The nature of the inhibition of mitochondrial respiration by chloramphenicol isomers and analogues has been examined further to explain differences in their action in several systems. With coupled rat-liver mitochondria, D-threo-chloramphenicol inhibited β-hydroxybutyrate oxidase 50% at 1.3 mM and succinoxidase at 3.5 mM. L-threo-Chloramphenicol inhibited 50% at 3.6 mM and 3.7 mM, respectively. The sensitivity of succinoxidase to D-chloramphenicol was lost on freezing the mitochondria. Chloramphenicol inhibited dinitrophenol-activated ATPase with 50% inhibition at 6 mM for the D-isomer and at 2.2 mM for the L isomer. The inhibition of NADH oxidase of frozen–thawed beef-heart mitochondria by D-chloramphenicol analogues was dependent on the analogues' solubility properties. A relationship which approximates a straight line was obtained by plotting log (1/concentration_{50% inhibition}) against log (solubility_ethanol/solubility_water) indicating that the inhibition was greater for analogues which would partition into an organic phase.
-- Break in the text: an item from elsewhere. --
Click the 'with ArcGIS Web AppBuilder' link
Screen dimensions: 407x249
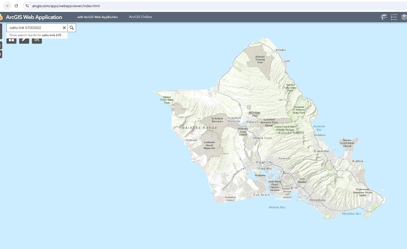point(97,17)
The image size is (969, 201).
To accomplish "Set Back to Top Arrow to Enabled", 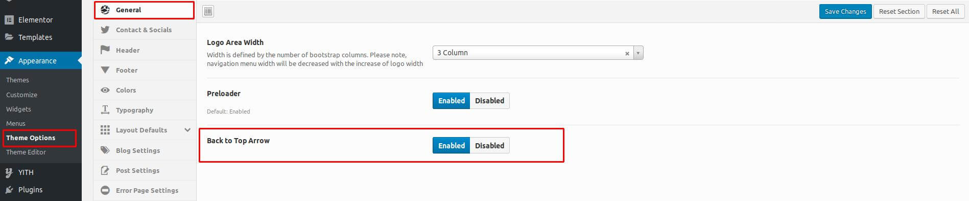I will pos(452,146).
The inhibition did not depend on the orientation of the mitochondrial membrane; the NADH oxidase of submitochondrial particles prepared either by sonication or with digitonin had the same sensitivity to the analogues. The inhibition of NADH oxidase by rotenone and amytal fitted into the straight line relationship obtained with the chloramphenicol analogues. Beef-liver glutamic dehydrogenase was inhibited by some of the analogues of chloramphenicol with the same relationship as for the inhibition of NADH oxidase. It was suggested that the inhibition of NADH oxidase and glutamic dehydrogenase depends on the inhibitors reacting with a hydrophobic site on the enzyme.